Kontaktvermittelung über Hohlmeier
Andrea Tandler soll auf die Provisionsforderung geantwortet haben, dass der Bund zwar Masken bei Emix bestellt habe. Doch der Kontakt sei ja über Monika Hohlmeier zustande gekommen, die CSU-Europaabgeordnete und Tochter des ehemaligen bayerischen Ministerpräsident Franz Josef Strauß, die ebenfalls eine gute Bekannte von Frau Tandler ist. Hohlmeier selbst hat die Kontaktvermittlung zwar eingeräumt, aber immer betont, dass sie dafür kein Geld verlangt und auch keines bekommen habe.
Verena Mayer sagt, sie habe keine Ahnung über die Preise und Bestellmenge von Emix gehabt. Sie habe das alles erst in diesem Jahr aus den Medien erfahren. Auch über die Millionen-Provision, die Andrea Tandler für die Masken-Vermittlung kassiert haben soll, sei sie überrascht gewesen: "Mir gegenüber hat sie nur gesagt, dass die Schweizer sie zum Essen einladen."
Hohlmeier betont, kein Geld für die Vermittlung bekommen zu haben.
Streit über Provision
Inzwischen habe sich ihr Verhältnis zu Frau Tandler auch geändert. "Es gibt kein Verhältnis mehr", sagt Mayer, die in ihrem Heimatort Neuötting auch für die CSU im Stadtrat sitzt. "Ich war ein Schaf und ich fühle mich ausgenutzt durch Andrea Tandler." Sie habe noch nie in ihrem Leben eine Provision verlangt.
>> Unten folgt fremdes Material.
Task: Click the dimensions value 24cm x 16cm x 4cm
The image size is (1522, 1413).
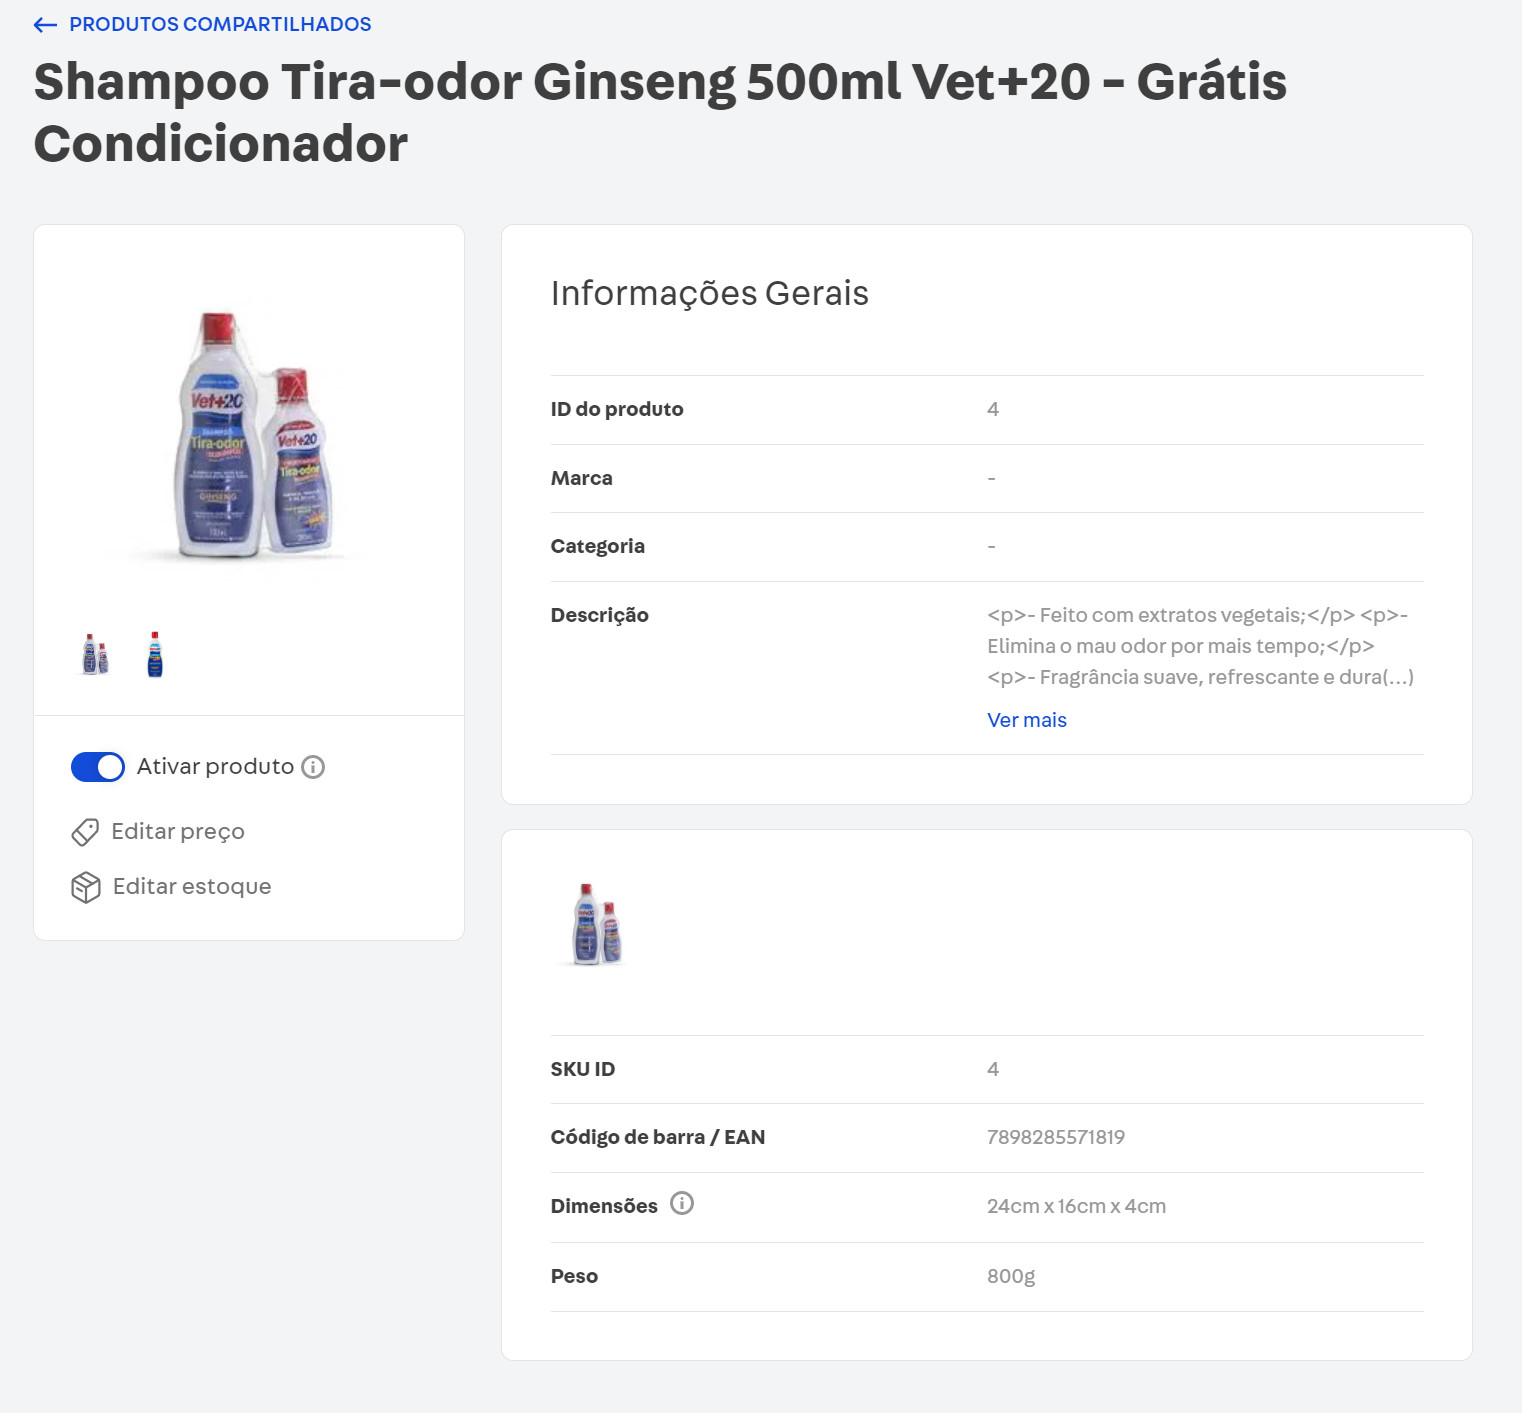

Als es zum Streit über die Provision gekommen sei, habe Tandler ihr geschrieben, dass sich Emix melden werde. "Aber die haben sich nie gemeldet und ich habe das dann auch nicht mehr weiter verfolgt". Es sei ihr einfach "zu blöd" gewesen. Verena Mayer sagt, die Situation sei für sie nun mehr als "beschissen". Sie habe Angst, in denselben Topf geworfen zu werden "wie die anderen".
Innenstaatssekretär Mayer räumt auf Anfrage zwar ein, die Emix-Kontaktdaten, die er von seiner Schwester bekam, im Innenministerium weiter geleitet zu haben. Aber man könne ihm deshalb "beim besten Willen nichts vorwerfen". Er habe erst jetzt durch die Anfrage von WDR, NDR und "SZ" erfahren, dass seine Schwester eine Provision von Frau Tandler verlangt haben soll.
Emix: Normale Kooperation
Emix selbst teilt auf Anfrage mit, Verena Mayer "weder direkt noch indirekt eine Provision gezahlt" zu haben. Und dass man als nicht-deutsches Unternehmen hierzulande mit Andrea Tandler kooperiert habe, sei völlig normal. "Es ist im internationalen Handelsgeschäft gängige Praxis, sich in einem neuen Markt Partner als externe Projektmitarbeiter zu suchen, um den dortigen Herausforderungen gerecht zu werden. Andrea Tandler ist diesen Aufgaben entsprechend nachgegangen", so Emix in einer schriftlichen Stellungnahme.
In einem Bericht an den Haushaltsausschuss des Bundestages schreibt das Gesundheitsministerium, dass der Bund insgesamt knapp 120 Millionen FFP2-Masken zum Preis von im Schnitt 5,58 Euro von Emix bezogen hat.